# Speaker Layout / Location Questions



## sith31 (Mar 25, 2005)

Hello,

On to audio upgrades now.........

Got to get rid of the "Blowpunkt" and figured a speaker upgrade is in order as well. Man that stock unit is horrible.

Can anyone tell me the exact # of speakers and their locations in the 04's? I think there are 10 but am not sure. I'm thinking of MB Qarts all around for speakers and a smallish sub in the spare wheel well.

Also, any suggestions on a head unit? I had a Pioneer Premier Series in my GP GT before I traded it in and loved it. I'm thinking of getting another but figured I'd solicit some opinions from my fellow GTO brothers. Also any suggestions on amp location? I think an eight channel JL audio amp will be making it's way into the 'Goat. I don't want to give up anymore of the limited trunk space to audio upgrades if I can help it.

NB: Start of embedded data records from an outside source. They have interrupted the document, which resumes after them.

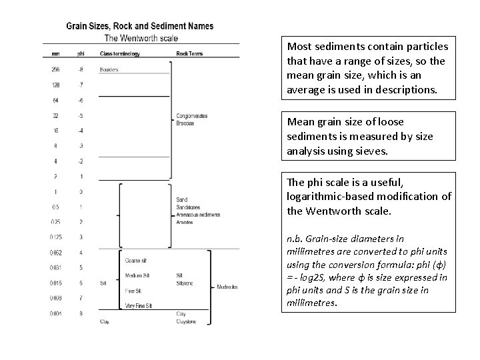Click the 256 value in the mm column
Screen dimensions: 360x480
(x=55, y=69)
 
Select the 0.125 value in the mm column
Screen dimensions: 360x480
(x=56, y=237)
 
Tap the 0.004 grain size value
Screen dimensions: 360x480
(x=56, y=313)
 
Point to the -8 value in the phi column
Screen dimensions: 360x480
(x=81, y=69)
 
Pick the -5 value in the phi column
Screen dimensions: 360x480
(x=81, y=116)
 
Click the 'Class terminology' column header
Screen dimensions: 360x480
(x=119, y=53)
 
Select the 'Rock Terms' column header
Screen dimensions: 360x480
(x=190, y=53)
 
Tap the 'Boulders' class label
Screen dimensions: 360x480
(x=109, y=69)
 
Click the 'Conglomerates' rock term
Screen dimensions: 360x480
(x=192, y=116)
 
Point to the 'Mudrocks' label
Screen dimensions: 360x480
(x=229, y=287)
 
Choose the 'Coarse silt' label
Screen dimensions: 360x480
(x=136, y=261)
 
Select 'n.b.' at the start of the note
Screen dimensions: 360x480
(x=295, y=239)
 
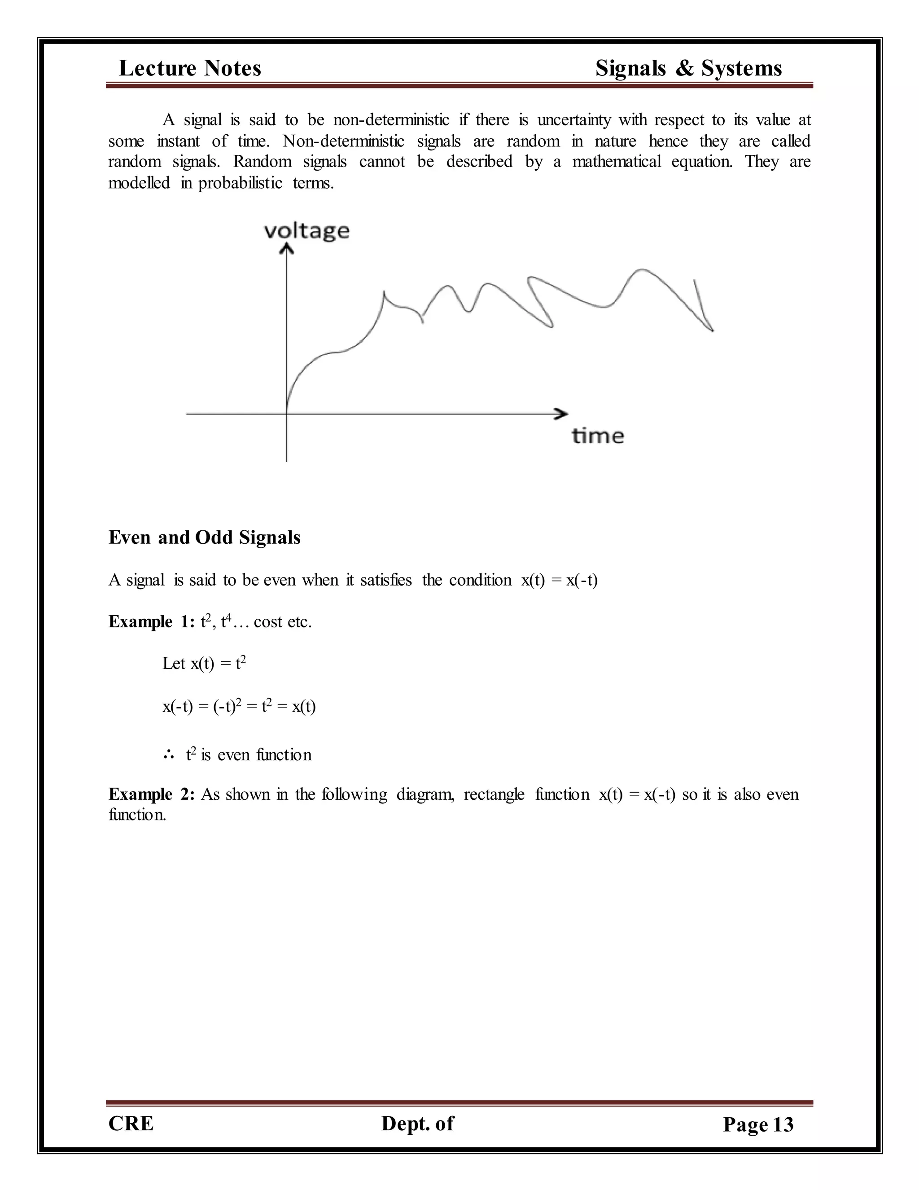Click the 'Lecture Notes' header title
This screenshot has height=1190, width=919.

Any feedback / suggestions / recommendations would be greatly appreciated.

Thanks!!!!


----------



## EEZ GOAT (Jul 9, 2005)

sith31 said:


> Hello,
> 
> On to audio upgrades now.........
> 
> ...


i :agree it do suck. i have read that the amp is in the truck( driver side) behind the carpet up top.


----------



## YouHolden? (Jun 29, 2005)

I actually have a part 2 to that question.
Are the speakers limited by the amp/ head unit or vice versa?
When I tried turning up the amp all the way, and turning up the bass, I had some problems with the speakers, but for all I know about sound systems that could have been because of the head unit. What needs to go first?


----------